Visit to An Author’s House

July 30, 2010 in Novel, On Writing

The author's home I visited

A few weeks ago I went to visit an old family friend, an ex-neighbour who has retired and moved down south to live by the beach.  He’s been a family friend, our closest family friend, for as long as I can remember.  I grew up with his son and in many ways he’s been like a father to me.  He also happens to be a published author (a novel, a few novellas, short stories and poetry), a fact that didn’t mean much to me throughout my childhood.

The last time I went down there to his new house (a couple of years ago), it wasn’t even close to being finished.  This time, it still wasn’t, but at least it’s getting there.  I recall the last time I saw him — it was just before I was about to leave for the UK.  At that time I hadn’t decided writing was what I wanted to do, but by then I already had a keen interest in it (and was secretly plotting my escape from the law).  Even back then, we talked a little about writing and what it was like to be a part-time writer (he did have a full-time day job).  The only thing I came away with was that it’s very very hard.

This time, things were different.  I had finally made the decision to give the writing a serious go, and our conversation naturally gravitated towards that.  Over a long lunch, dessert and tea, we talked about what it was like to be a writer and how to become one.  These are some of the pointers I took away from that day.

Write what you know

He said it was important for a fiction writer, especially writers just starting out, to write about what they know.  By this I don’t mean writing narrative non-fiction or anything like that.  It means using your life’s experiences and things that you know about to form the foundation of your story.

Fiction, naturally, is about making stuff up.  But it helps to start off with something you are familiar with and branch off from there.  It’s doesn’t even have to be something you have experienced personally.  It can be something you read in the paper or a story you heard from a relative or friend that you thought was interesting.  Steal bits and pieces here and there to create your own reality.

Sounded like good advice to me.  The problem is, I always feel like my life experiences and knowledge of the world are somewhat limited.  I was fascinated to learn that he has held dozens of jobs throughout his life and had plenty of amazing experiences as a youngster.  For example, he travelled to Europe as a twenty-something kid.  With hardly any money in his pockets, he purchased a bike and rode it from Paris through Belgium and Germany all the way up to the Netherlands.  He relied on a book that taught him how to live off a pound a day and slept wherever he ended up for the day.  Of course, it was a different era back then, but I could only imagine the type of things he would have seen, the people he would have encountered.  Similarly, when both his parents passed away, he travelled to India to get a better perspective on life, and came back realising just how lucky he was.

— WHAT YOU ARE ASKED TO DO —
Resume the blog post about visiting an author's house, starting right after its final paragraph. The items that follow have no connection to the blog post about visiting an author's house.

— Word and element location data —
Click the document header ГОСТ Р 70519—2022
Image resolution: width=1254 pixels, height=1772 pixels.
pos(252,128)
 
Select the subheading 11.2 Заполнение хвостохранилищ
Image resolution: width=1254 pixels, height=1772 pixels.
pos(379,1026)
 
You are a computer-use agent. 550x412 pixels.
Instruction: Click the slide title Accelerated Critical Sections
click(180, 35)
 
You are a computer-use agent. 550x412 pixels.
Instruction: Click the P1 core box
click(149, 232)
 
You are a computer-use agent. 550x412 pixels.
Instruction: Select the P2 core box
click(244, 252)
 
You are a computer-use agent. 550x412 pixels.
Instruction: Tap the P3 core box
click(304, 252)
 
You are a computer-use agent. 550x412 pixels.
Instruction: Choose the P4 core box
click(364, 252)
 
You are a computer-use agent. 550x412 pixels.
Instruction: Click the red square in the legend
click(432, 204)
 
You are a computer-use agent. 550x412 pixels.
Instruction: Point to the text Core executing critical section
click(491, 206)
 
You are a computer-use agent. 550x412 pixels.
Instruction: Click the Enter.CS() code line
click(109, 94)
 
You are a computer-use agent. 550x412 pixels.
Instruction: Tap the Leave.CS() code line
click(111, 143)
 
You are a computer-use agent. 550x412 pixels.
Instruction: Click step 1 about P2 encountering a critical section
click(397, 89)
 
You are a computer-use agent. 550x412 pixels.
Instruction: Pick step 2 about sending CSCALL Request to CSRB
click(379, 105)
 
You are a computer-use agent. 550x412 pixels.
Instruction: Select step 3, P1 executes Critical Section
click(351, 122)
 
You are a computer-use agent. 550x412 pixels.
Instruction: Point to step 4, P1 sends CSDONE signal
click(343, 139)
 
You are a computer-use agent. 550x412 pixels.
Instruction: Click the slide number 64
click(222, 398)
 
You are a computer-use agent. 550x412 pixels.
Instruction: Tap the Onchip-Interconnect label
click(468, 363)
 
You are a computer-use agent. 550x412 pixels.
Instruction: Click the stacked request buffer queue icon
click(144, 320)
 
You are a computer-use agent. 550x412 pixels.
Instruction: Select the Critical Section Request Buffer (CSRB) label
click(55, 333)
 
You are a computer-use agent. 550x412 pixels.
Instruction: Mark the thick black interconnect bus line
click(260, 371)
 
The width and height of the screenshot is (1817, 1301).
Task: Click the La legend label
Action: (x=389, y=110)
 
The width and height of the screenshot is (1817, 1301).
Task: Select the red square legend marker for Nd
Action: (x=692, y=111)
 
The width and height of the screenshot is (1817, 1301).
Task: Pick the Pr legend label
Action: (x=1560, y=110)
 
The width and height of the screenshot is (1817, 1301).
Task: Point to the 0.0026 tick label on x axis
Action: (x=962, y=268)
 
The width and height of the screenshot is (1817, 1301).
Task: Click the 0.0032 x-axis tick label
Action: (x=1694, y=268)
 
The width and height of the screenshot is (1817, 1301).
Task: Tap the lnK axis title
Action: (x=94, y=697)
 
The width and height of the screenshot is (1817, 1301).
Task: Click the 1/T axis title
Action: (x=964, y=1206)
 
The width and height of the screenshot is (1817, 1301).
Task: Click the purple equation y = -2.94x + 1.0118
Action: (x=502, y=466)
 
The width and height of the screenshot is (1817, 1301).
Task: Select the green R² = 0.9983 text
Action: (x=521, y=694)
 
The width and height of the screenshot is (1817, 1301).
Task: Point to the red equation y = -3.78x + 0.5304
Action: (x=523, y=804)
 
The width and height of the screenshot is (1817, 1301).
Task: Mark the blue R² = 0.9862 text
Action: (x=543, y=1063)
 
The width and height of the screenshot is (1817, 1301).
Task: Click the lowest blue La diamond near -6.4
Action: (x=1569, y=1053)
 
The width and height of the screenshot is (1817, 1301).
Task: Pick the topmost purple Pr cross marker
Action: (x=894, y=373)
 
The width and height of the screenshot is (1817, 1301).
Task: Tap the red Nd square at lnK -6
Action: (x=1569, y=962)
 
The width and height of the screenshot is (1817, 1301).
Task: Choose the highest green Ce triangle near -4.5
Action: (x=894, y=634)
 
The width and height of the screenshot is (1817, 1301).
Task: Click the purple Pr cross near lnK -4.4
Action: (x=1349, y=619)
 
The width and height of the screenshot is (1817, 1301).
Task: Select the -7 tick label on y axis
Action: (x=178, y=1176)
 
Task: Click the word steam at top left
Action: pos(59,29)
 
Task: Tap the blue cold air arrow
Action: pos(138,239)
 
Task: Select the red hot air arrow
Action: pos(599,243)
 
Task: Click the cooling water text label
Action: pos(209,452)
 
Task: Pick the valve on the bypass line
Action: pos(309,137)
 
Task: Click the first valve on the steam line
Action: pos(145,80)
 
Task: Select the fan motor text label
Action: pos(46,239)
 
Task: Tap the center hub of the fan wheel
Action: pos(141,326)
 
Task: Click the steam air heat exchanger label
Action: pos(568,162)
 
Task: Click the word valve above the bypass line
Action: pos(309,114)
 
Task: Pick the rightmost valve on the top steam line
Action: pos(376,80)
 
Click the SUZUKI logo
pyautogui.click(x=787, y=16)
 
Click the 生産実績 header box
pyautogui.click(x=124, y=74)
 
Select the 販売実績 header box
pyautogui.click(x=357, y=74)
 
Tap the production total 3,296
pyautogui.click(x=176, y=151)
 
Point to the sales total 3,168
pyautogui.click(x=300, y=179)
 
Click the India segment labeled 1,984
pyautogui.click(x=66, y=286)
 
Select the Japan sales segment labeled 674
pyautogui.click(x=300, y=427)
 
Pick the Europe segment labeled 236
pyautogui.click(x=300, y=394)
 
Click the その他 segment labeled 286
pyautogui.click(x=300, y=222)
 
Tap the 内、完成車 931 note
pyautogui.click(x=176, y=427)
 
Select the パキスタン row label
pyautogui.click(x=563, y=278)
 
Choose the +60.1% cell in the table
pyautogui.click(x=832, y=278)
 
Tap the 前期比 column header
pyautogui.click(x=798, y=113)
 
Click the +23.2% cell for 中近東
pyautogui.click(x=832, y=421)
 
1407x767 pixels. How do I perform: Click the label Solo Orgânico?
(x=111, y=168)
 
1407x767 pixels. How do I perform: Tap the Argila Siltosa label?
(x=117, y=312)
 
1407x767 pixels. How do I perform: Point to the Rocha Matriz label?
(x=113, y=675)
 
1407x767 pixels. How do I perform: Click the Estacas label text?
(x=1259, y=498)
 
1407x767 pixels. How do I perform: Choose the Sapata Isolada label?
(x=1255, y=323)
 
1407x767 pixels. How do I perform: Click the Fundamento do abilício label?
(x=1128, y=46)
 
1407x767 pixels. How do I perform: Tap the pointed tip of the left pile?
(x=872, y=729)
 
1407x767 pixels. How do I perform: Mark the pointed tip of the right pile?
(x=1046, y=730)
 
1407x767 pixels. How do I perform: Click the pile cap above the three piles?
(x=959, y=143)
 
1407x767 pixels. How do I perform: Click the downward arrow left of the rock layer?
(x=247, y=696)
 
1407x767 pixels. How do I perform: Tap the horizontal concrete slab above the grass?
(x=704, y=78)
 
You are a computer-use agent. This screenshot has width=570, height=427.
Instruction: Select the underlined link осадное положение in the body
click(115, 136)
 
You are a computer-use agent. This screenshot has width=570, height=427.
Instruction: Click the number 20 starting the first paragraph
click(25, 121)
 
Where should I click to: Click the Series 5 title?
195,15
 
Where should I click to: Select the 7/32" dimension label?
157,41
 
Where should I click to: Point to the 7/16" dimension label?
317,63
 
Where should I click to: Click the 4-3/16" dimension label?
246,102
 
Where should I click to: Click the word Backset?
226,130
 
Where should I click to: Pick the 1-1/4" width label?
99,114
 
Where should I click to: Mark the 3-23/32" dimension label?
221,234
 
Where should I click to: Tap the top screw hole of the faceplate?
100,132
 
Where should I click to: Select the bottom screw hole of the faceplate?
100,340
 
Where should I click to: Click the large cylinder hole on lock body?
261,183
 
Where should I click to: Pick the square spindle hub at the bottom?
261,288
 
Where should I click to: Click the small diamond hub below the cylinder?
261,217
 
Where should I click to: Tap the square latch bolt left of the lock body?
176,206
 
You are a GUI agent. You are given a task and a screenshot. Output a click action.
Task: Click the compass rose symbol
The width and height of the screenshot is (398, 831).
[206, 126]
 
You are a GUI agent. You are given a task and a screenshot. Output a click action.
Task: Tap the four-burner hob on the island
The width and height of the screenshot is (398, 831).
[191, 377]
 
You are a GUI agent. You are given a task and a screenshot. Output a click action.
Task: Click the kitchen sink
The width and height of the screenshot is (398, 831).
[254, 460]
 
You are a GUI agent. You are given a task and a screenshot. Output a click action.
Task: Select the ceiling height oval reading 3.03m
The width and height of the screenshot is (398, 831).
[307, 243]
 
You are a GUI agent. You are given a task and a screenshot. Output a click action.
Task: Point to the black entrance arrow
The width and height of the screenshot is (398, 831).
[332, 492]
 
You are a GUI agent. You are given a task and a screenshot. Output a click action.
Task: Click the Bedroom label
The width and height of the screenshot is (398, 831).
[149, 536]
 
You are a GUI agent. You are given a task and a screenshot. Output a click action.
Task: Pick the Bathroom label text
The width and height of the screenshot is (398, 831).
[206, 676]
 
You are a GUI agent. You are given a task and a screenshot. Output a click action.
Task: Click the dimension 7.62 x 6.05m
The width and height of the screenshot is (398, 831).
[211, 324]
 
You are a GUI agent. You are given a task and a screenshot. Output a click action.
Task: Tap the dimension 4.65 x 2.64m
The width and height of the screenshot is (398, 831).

— EXERCISE ANSWER —
Me?  I’ve lived in four countries at various times in my life but I’ve only worked in one full-time job (that clearly was not for me!).  I’ve travelled to many places but always as a sheltered and ignorant tourist.  I’ve worked hard but have never tasted any true hardship in life (and continue to hope to avoid it).  No wonder I can’t come up with any good ideas!  Looks like I’ll need to either get out a bit more or start stealing.

Characters make or break a story

This is often said but not appreciated as often as it should be.  He said it’s always his aim to write interesting characters — characters that are real, characters that connect with the reader.  Characters with special quirks that readers are likely to remember.

He listed a few writers (I won’t name them) who don’t necessarily write the best books or come up with the best stories, but have succeeded over time because of an endearing character they’ve created.  I thought about it and knew it was true.  Sometimes all you need is a unique character with memorable traits and you’ve got a book franchise!

He acknowledged the success of crime fiction at the moment and suggested perhaps I could create a quirky detective who happens to be an ex-lawyer!  Mmm…maybe he’s onto something here…

Read, read and read

Another piece of advice that writers hear all the time.  To write, you have to read.  To become a better writer, you have to read as much as you can.

He told me that even the crap books you read will help you in some way (because they help you realise what NOT to do).  Everything you read will help you (consciously or subconsciously) when you write, but it’s good to read the classics.  Read the Russian greats, read Dickens, read Shakespeare.  These are classics for a reason.  Learn their techniques and harness them.  He said a crap writer can make the most exciting event boring, but a great writer can make the most boring event exciting.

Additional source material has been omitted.